No. O_DIRECT already works on those pages without splitting them,
there is no need to split them, just run 512 gups like you would be
doing if those weren't hugepages.
If your I/O can be interrupted then just use mmu notifier, call
gup_fast, and be notified if anything runs that split the page.
Splitting the page doesn't mean relocating it, DMA won't be able to
notice. So if you use mmu notifier just 1 gup + put_page will be
enough exactly because with mmu notifier you won't need refcounting on
tail pages and head pages at all!
If you don't have longstanding mapping and a way to synchronously
interrupt the visibility of hugepages from your device, then likely
you work with small dma sizes like storage and networking does, and
gup each 4k will be fine.
> Earlier you stated that reclaim can remove 4k pieces of huge pages after a
> split. How does gup keep the huge pages stable while doing I/O? Does gup
> submit 512 pointers to 4k chunks or 1 pointer to a 2M chunk?

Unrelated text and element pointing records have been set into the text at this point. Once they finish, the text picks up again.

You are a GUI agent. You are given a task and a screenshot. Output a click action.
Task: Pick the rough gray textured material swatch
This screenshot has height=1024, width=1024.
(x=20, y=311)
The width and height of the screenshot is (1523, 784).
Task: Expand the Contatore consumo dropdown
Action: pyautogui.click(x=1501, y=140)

gup works like now, you just write code that works today on a
fragmented hugepage, and it'll still work. So you need to run 512 gup_fast
to be sure all 4k fragments are stable. But if you can use mmu
notifier just one gup_fast(&head_page), put_page(head_page) will be
enough after you're registered.
I'm unsure exactly what you need to do that won't be feasible with mmu
notifier and 1 gup or 512 gup.
> This implementation seems to only address the TLB pressure issue
> but not the scaling issue that arises because we have to handle data in
> 4k chunks (512 4k pointers instead of one 2M pointer). Scaling is not
> addressed because complex fallback logic sabotages a basic benefit of
> huge pages.
Scaling is addressed for everything, including collapsing the hugepage
back after swapin if they're fragmented because of that. Furthermore
we want to remove split_huge_page from as many paths as possible but
Rome wasn't built in a day. We need to stabilize and stress this code
now, then we include it, and extend it to tmpfs and pagecache.
Note a malloc(3G)+memset(3G) takes >5sec with lockdep without
transparent hugepage, or <2sec after "echo always >enabled", TLB
pressure is irrelevant in that workload that spends all time
allocating pages and clearing them through kernel direct
mapping. Your idea that this is only taking care of TLB pressure is
totally wrong and I posted benchmarks already as proof (which become
extreme the moment you enable lockdep and all the little locks becomes
more costly, so avoiding 512 page faults and doing a single call to
alloc_pages(order=9) speedup the workload more than 100%).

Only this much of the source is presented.